Why is government debt nothing like a family debt:
http://www.nytimes.com/2012/01/02/opinion/krugman-nobody-understands-debt.html
Tekumse: Thanks for the link. I like the title. It is almost the same as “Why everyone other than me [Paul Krugman] is stupid.”
I think the article contains a lot of misleading statements. For example, Krugman says that the debt of the U.S. was larger at the end of WWII, as a percentage of GDP, than it is now. Considering public employee pensions, Medicare obligations, Social Security obligations for an aging population, etc., there has never been a time when the U.S. taxpayer owed more as a percentage of GDP (somewhere in the neighborhood of 500% of GDP now). So Krugman is saying “Here’s why a country that owes only about 100% of GDP isn’t in that bad shape”, which is arguably true but of questionable relevance to a society that owes 500% of GDP.
Ha, that’s great.
It’s sad that only 185,000 people have seen it. Need to get that up to around 350,000,000.
Krugman is an idiot.
After WWII, the US was also the biggest oil supplier, Japan, Europe, Russia and a lot of the rest of the world were devastated. And the US’s factories has been pumping out a huge amount of the war effort. The US could not have been in a better place.
Fast forward to 2012, the US is not in a great place at all and is spiralling downward.
So here’s a thought to control our ever-increasing defense expenditure and thereby solve one of our biggest spending items (http://en.wikipedia.org/wiki/List_of_countries_by_military_expenditures)
How about we figure out how much all that middle-east fighting is costing us (including cost of bases, kowtowing to sundry dictators etc) and work it into the cost of gas at the pump? Got a ginormous SUV? You get to make a bigger contribution to the defense budget. A Toyota Prius? not so much.
The video doesn’t reflect what the federal government is experiencing. In the video the banker is highly reluctant to extend further credit to a highly indebted borrower. However, in the real world, when the government goes to the bond markets to borrowe money, lenders are eager to borrow and are willing to accept very low interest rates.
Krugman appears to have had a different opinion about government debt in 2003: http://www.nytimes.com/2003/03/11/opinion/a-fiscal-train-wreck.html
Anonymous: Thanks for that link. I had previously worshiped/envied Krugman as a personal investment genius because I read something in the New York Times that suggested he had moved all of his money from stocks to bonds prior to the Crash of 2000 (and bonds did great for the last 12 years due to the fall in interest rates).

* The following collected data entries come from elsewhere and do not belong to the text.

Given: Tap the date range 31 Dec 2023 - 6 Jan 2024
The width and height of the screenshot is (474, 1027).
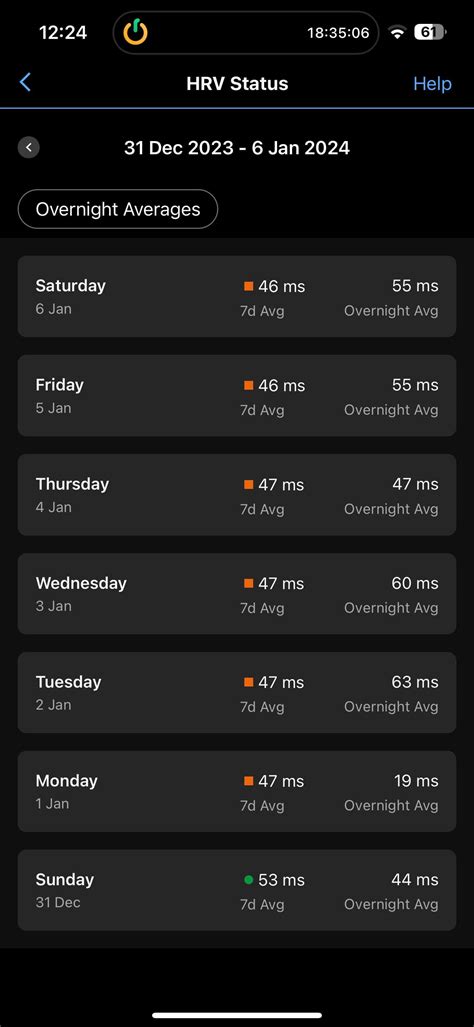Looking at the screenshot, I should tap(237, 148).
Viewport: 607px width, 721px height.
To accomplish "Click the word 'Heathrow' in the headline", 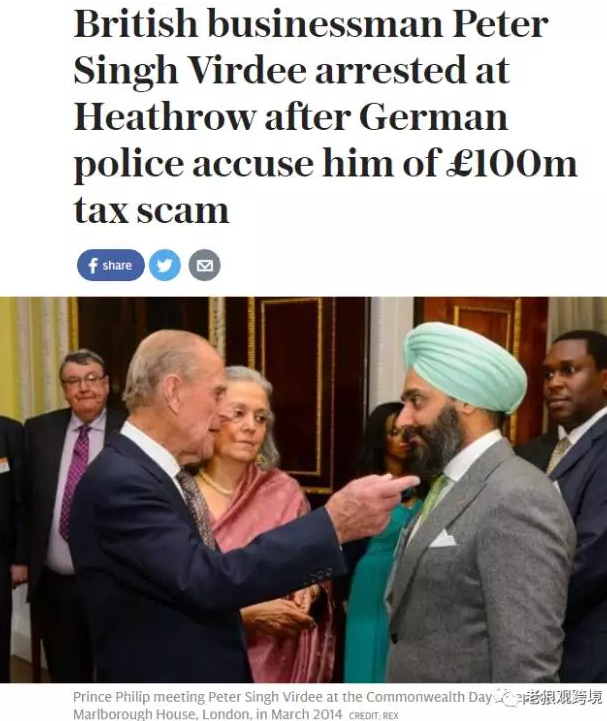I will (164, 116).
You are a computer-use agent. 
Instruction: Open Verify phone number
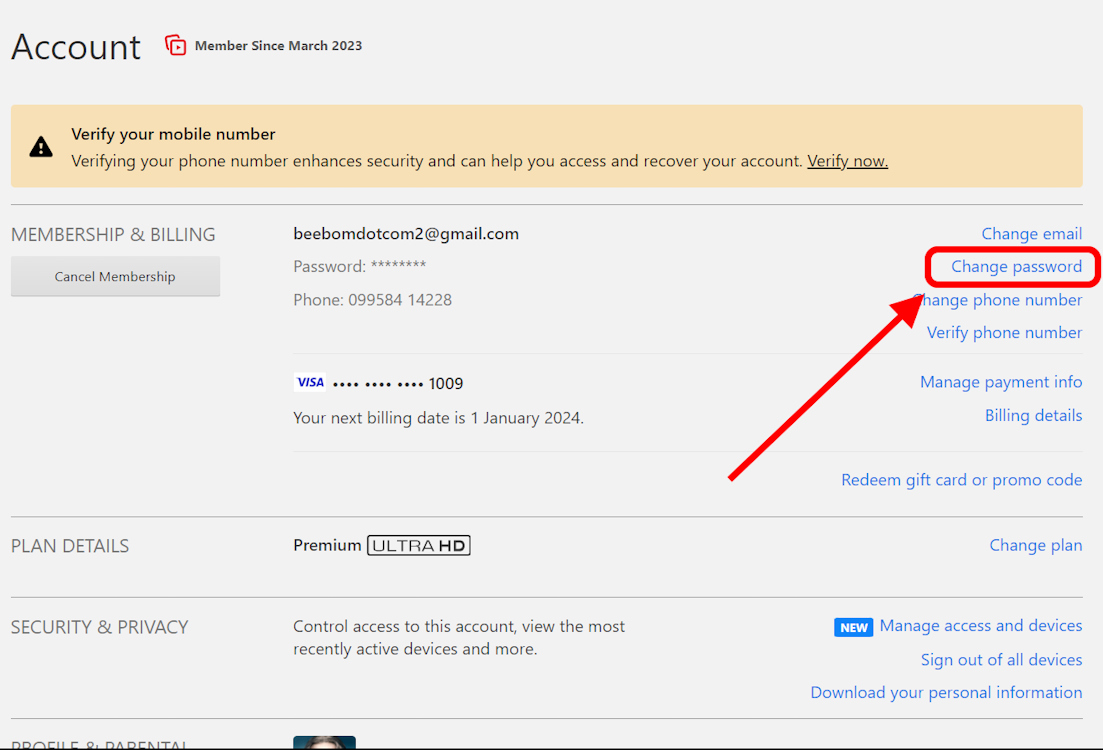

In predicting a dramatic interest rate rise, Krugman did not account for the huge savings accumulating in India and China. I guess in hindsight it is easy to see that capital would have to become cheap.
Jagadeesh: The main long-term cost of the U.S. military is not fighting. It is paying health care and pension to retirees.
Vince makes a very good point. If we accept that the market is the best evaluator of the fiscal prospects for the future of the country, then the market is currently saying that they have the utmost confidence in the ability of the US to both repay its debts, and keep inflation in check. Indeed, with 30 year treasury rates at around 3%, the market seems to be saying that the US Dollar is going to remain stable, and the US Government solvent, for another 30 years easily.
Josh: As many virtues as markets may have, I’m not sure that wisdom is one of them. It was markets that cheerfully lent ridiculous amounts of money to Iceland and Ireland. It was markets that ran hot and then cold on Greece, though really almost no facts on the ground had changed.